_Task instructions_
Copy exactly, line for line, the part of the listing from the line containing "Screen dimensions: 1255x430" through its last line, and nothing else.

_Data section_
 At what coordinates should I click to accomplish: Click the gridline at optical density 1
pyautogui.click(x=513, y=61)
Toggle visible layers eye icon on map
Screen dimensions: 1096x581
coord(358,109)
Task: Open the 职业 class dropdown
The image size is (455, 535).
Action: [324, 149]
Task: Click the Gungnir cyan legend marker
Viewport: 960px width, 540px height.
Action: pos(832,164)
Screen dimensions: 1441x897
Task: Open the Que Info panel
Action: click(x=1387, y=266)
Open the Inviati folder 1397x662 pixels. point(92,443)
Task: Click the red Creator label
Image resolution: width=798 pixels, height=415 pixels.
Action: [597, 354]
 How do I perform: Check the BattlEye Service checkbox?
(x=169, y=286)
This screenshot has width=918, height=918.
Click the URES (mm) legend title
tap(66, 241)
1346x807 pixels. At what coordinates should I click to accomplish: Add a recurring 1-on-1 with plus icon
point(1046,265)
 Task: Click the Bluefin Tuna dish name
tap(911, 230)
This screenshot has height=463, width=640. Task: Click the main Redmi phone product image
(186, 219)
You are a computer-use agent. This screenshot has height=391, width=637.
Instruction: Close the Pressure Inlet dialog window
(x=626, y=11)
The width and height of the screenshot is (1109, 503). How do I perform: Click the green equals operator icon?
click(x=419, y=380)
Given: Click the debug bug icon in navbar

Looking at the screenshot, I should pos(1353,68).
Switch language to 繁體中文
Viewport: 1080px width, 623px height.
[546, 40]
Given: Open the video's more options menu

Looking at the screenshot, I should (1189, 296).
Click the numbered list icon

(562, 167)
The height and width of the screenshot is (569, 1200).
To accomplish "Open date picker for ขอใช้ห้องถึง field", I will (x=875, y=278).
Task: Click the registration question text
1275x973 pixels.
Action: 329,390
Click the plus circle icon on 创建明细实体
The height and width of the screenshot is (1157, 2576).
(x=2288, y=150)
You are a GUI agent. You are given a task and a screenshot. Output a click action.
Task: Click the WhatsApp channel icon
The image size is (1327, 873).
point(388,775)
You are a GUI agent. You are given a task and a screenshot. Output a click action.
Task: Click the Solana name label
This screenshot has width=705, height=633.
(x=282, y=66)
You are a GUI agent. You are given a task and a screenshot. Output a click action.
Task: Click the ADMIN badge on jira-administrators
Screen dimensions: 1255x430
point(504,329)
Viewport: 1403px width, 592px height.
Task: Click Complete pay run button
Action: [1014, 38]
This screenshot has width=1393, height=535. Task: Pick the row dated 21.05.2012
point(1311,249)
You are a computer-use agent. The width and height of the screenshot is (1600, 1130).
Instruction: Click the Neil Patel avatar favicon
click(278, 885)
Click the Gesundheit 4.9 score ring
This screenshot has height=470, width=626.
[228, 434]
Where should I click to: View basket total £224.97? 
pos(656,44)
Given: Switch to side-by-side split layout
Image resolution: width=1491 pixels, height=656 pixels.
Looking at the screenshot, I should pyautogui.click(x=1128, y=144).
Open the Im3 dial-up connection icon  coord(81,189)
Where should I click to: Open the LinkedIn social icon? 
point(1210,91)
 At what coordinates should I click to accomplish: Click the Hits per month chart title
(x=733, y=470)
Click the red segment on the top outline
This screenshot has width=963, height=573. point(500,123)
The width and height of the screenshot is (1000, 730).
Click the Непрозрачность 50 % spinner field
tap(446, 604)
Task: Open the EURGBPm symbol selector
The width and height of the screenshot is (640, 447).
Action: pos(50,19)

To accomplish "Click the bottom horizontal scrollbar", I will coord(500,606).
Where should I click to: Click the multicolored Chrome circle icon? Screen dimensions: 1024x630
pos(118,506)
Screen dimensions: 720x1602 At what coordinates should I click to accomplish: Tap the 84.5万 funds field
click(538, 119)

_Output of the exercise_
Screen dimensions: 1255x430
point(504,329)
Viewport: 1403px width, 592px height.
Task: Click Complete pay run button
Action: [1014, 38]
This screenshot has width=1393, height=535. Task: Pick the row dated 21.05.2012
point(1311,249)
You are a computer-use agent. The width and height of the screenshot is (1600, 1130).
Instruction: Click the Neil Patel avatar favicon
click(278, 885)
Click the Gesundheit 4.9 score ring
This screenshot has height=470, width=626.
[228, 434]
Where should I click to: View basket total £224.97? 
pos(656,44)
Given: Switch to side-by-side split layout
Image resolution: width=1491 pixels, height=656 pixels.
Looking at the screenshot, I should pyautogui.click(x=1128, y=144).
Open the Im3 dial-up connection icon  coord(81,189)
Where should I click to: Open the LinkedIn social icon? 
point(1210,91)
 At what coordinates should I click to accomplish: Click the Hits per month chart title
(x=733, y=470)
Click the red segment on the top outline
This screenshot has width=963, height=573. point(500,123)
The width and height of the screenshot is (1000, 730).
Click the Непрозрачность 50 % spinner field
tap(446, 604)
Task: Open the EURGBPm symbol selector
The width and height of the screenshot is (640, 447).
Action: pos(50,19)

To accomplish "Click the bottom horizontal scrollbar", I will coord(500,606).
Where should I click to: Click the multicolored Chrome circle icon? Screen dimensions: 1024x630
pos(118,506)
Screen dimensions: 720x1602 At what coordinates should I click to accomplish: Tap the 84.5万 funds field
click(538, 119)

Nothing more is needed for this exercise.